Besides, this project is based on the famous 'ORB-SLAM3' project and shares a lot of framework with it. If you are unfamiliar with it, I would suggest that you should study ORB-SLAM3 as your first step.

antithing commented 1 year ago

Thank you again! I have taken out your HFExtractor class and am testing it with Superglue to add robust matching.
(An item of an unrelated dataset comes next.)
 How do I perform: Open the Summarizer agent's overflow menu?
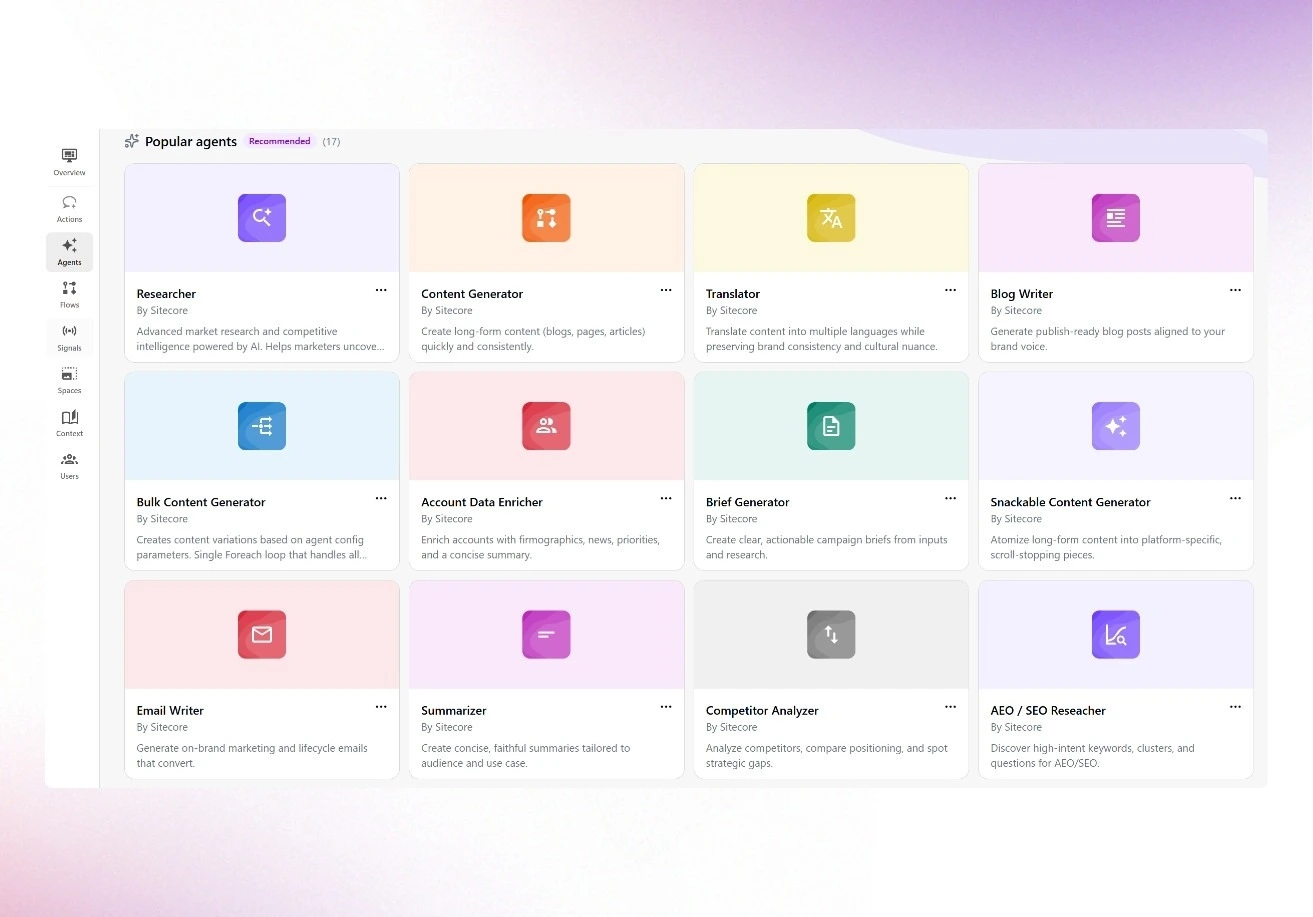tap(666, 707)
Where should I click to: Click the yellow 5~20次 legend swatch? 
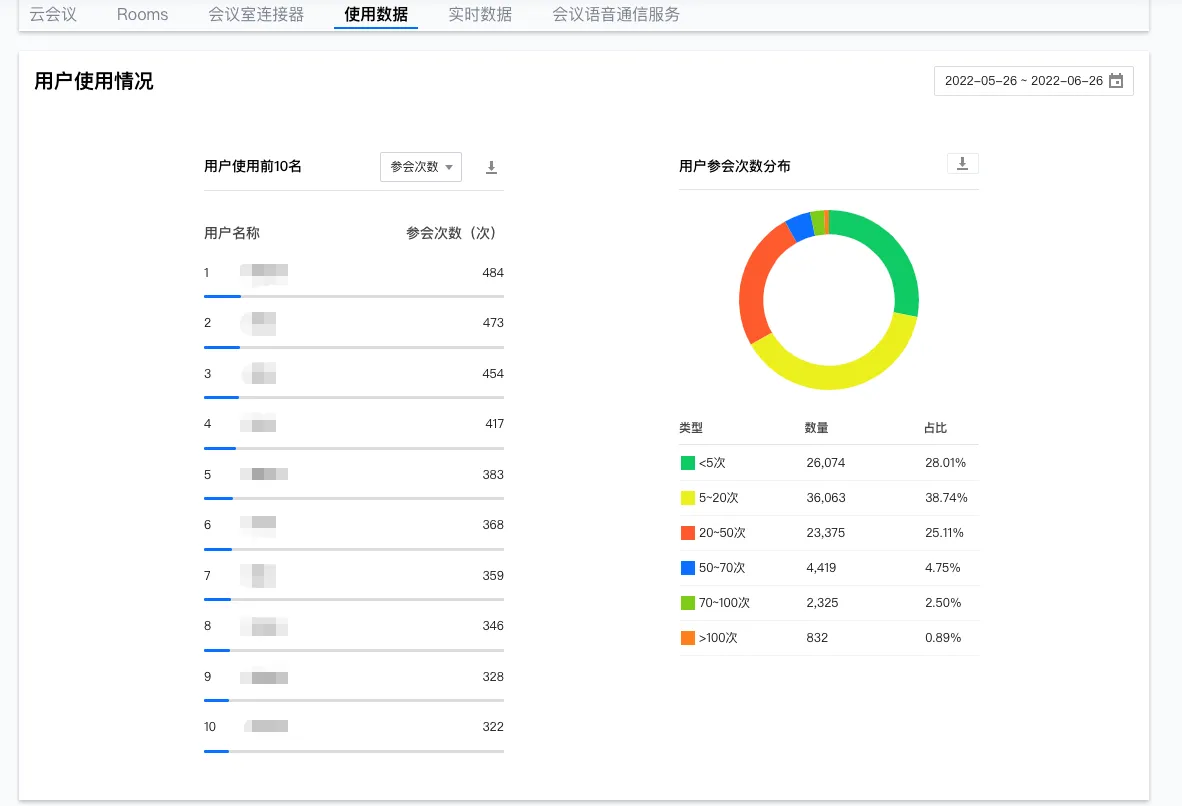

However, i only see a few matches, even when using the exact same features. Do you know if Superglue will work correctly with HFNet?

My code is:

(*mpExtractorLeft)(image, vKeyPoints, localDescriptors, globalDescriptors); //to extract features

 //matching
    std::string config_path = "config.yaml";
    std::string model_dir = "weights";
    Configs configs(config_path, model_dir);
    std::cout << "Building inference engine......" << std::endl;

    Eigen::Matrix<double, 259, Eigen::Dynamic> feature_points0, feature_points1;
    std::vector<cv::DMatch> superglue_matches;

    //fill eigen from desc and keys
    //image 1
    feature_points0.resize(259, vKeyPoints.size());
    for (int i = 0; i < vKeyPoints.size(); i++) {
        feature_points0(0, i) = 1;
    }

    for (int j = 0; j < vKeyPoints.size(); ++j) {
        feature_points0(1, j) = vKeyPoints[j].pt.x;
        feature_points0(2, j) = vKeyPoints[j].pt.y;
    }

    for (int m = 3; m < 259; ++m) {
        for (int n = 0; n < localDescriptors.rows; ++n) //rows is kpnts size, cols is 256
        {
            feature_points0(n, m) = localDescriptors.at<double>(n,m);
        }
    }

    feature_points1 = feature_points0;

    auto superglue = std::make_shared<SuperGlue>(configs.superglue_config);
    if (!superglue->build()) {
        std::cerr << "Error in SuperGlue building engine. Please check your onnx model path." << std::endl;
        return 0;
    }
    auto start = std::chrono::high_resolution_clock::now();
    superglue->matching_points(feature_points0, feature_points1, superglue_matches,true);
    auto end = std::chrono::high_resolution_clock::now();
    auto duration = std::chrono::duration_cast<std::chrono::milliseconds>(end - start);

    std::cout << "matching took: " << duration.count() << std::endl;

But from 712 features (the exact same image) I get 35 matches. Can you see anything I am doing wrong here?

Thank you!

LiuLimingCode commented 1 year ago

For your example, I am sorry I am not familiar with Superglue. I assume that maybe there is something wrong as you just matched two sets of the same features. Frankly speaking, I have considered introducing Superglue to HF-Net in the initial phrase. But I would say that Superglue is unsuitable for a real-time SLAM system. Superglue is specially designed for accuracy instead of efficiency, while HF-Net is designed conversely. Using Superglue might corrupt the real-time performance. For example, in ORB-SLAM3 and HFNet-SLAM, the tracking threads need to track the keypoints between the current frame and a local map composed of dozens of frames (TrackLocalMap() function in ORB-SLAM3 source code). This process requires dozens of frame-to-frame matching and should be finished within 10 ms. Superglue, I assume, cannot meet this requirement. Anyway, I wish you good luck working with Superglue.